Cependant, pour la présidente de Logistec, Madeleine Paquin, dont l’entreprise est présente dans 37 ports du Canada et des États-Unis, le projet de Québec vient directement concurrencer Montréal. « [Les administrateurs de Québec] ne veulent pas vraiment collaborer; ils veulent juste le cargo [de] Montréal. Alors, ça commence mal comme point de collaboration. Il faudrait avoir un objectif commun et pas l’objectif de juste prendre les clients. »
Le vice-président du port de Montréal, Serge Auclair, s’interroge lui aussi sur le projet de Québec. « Il y a déjà eu du conteneur à Québec, puis à un moment donné, l’industrie s’est déplacée à Montréal, parce que le marché était à Montréal. »

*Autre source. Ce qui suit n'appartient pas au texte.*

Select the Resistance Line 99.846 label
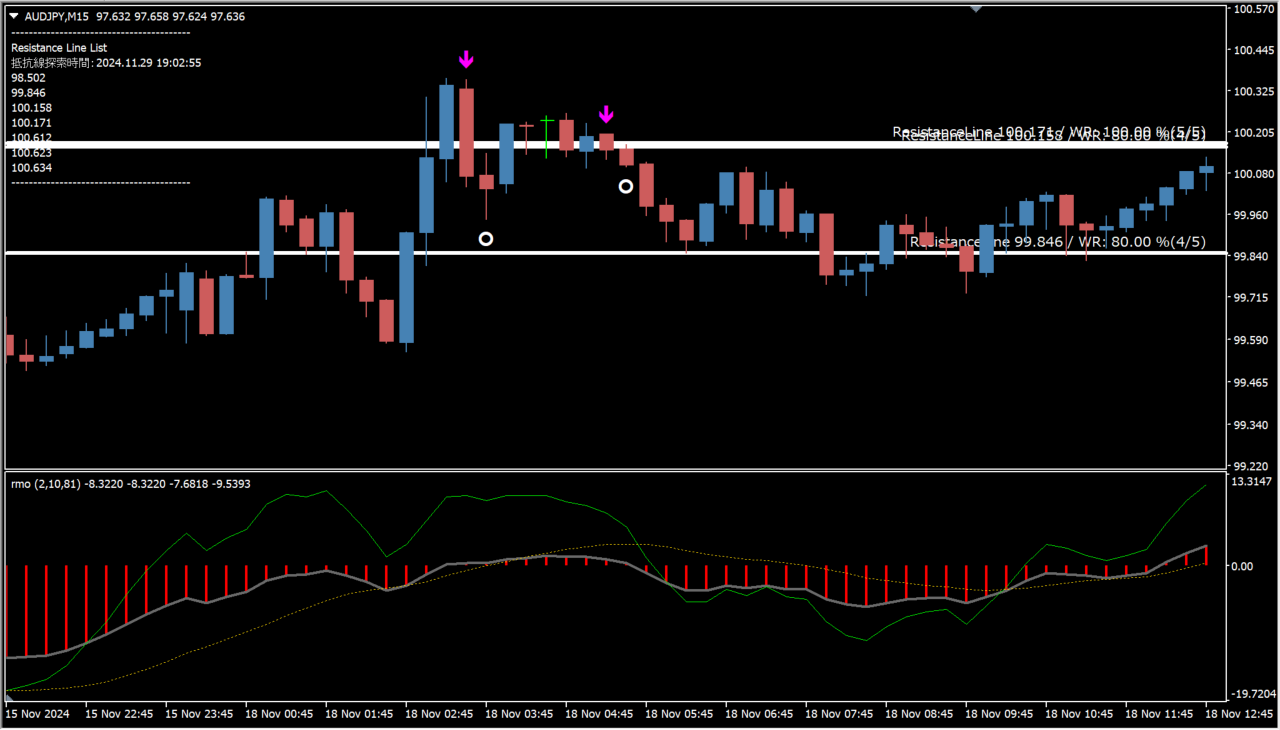Viewport: 1280px width, 730px height. click(x=1057, y=242)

Le grand patron du port de Québec, Mario Girard, n’est pas surpris par ces réactions. « On est un nouveau joueur qui vient un peu déranger le statu quo établi depuis quelques années. C’est normal qu’il y ait un peu de résistance au changement, de l’inquiétude », note-t-il.

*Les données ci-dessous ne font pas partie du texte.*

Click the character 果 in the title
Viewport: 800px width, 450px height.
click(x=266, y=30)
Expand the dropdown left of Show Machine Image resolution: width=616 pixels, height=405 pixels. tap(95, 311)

On ne veut pas aller chercher des parts de marché sur le Saint-Laurent. On veut aller chercher des parts de marché qui vont actuellement sur la côte est américaine.
Pour la PDG de la Société de développement économique du Saint-Laurent, Nicole Trépanier, chacun essaie de tirer la couverture de son bord. « Actuellement, chacun a un projet sur la table à dessin, qui est perçu comme étant au détriment de l’autre », souligne-t-elle.
L’union fait la force
Mme Trépanier croit que les ports du Saint-Laurent doivent collaborer pour développer une nouvelle stratégie commune et permettre à la voie maritime de demeurer concurrentielle face aux ports de la côte est des États-Unis. « Il va falloir peut-être s’unir et arriver avec une offre particulière […] sur le Saint-Laurent pour se positionner de manière distincte », croit-elle.
Même si plusieurs solutions sont envisagées pour que le Saint-Laurent reste compétitif, ce sont les grandes compagnies maritimes qu’on trouve à Copenhague, Dubai, Hambourg et Hong Kong qui auront le dernier mot dans ce dossier. D’ici là, les ports de Québec et de Montréal devront travailler ensemble pour que le fleuve Saint-Laurent demeure concurrentiel.